Kami bertiga hidup disebuah rumah kos, bersama dengan teman-teman papa dan mama yang lain. 
Sekalipun kami hanya tinggal di rumah kos yang kecil dan sederhana itu tetap saja aku bahagia punya papa dan mama seperti mereka. 
Seingat-ku, papa dan mama masih tetap bekerja untuk memenuhi kebutuhan kami, khususnya kebutuhanku. 
Papa yang sudah berada di tingkat akhir kuliah, masih bekerja dilaut membawa orang-orang menyeberangi lautan dari Poka ke pulau sebelah, Galala. 
Aku sering berada di perahu papa, bermain di pantai dan bersama dengan papa membawa orang-orang menyeberangi lautan. 
Sedangkan mama berhenti dari karir penyiar (di Merpati, Ambon) dan menekuni bisnis jualan gorengan.
Mama pernah bercerita kalau semasa kecil, aku sering membantu mama menjual gorengan dan pernah aku menjual gorengan pada orang asing (bule) dan dia memberikanku satu uang receh yang entah berapa nilainya, aku lupa! dan .. dia mengambil semua jualanku lalu aku menangis. (Haha! LOL). Mama mengatakan bahwa aku menangis dan bilang, "Om ini hanya memberikanku satu uang receh tapi mengambil semua jualanku." Mama hanya tertawa dan mengatakan kalau uang receh ini meski satu tapi nilainya banyak. Entahlah berapa nilai satu uang receh itu. Aku berusaha keras mengingatnya tapi aku tak mampu mengingatnya.

### SOAL
Menurut bagian dokumen ini, dari mana ke mana papa membawa orang-orang menyeberangi lautan? Baris-baris berikut tidak ada kaitannya dengan latihan ini.

### DATA

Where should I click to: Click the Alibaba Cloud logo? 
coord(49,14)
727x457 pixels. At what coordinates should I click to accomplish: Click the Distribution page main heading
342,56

### HASIL LATIHAN
Dari Poka ke pulau sebelah, Galala.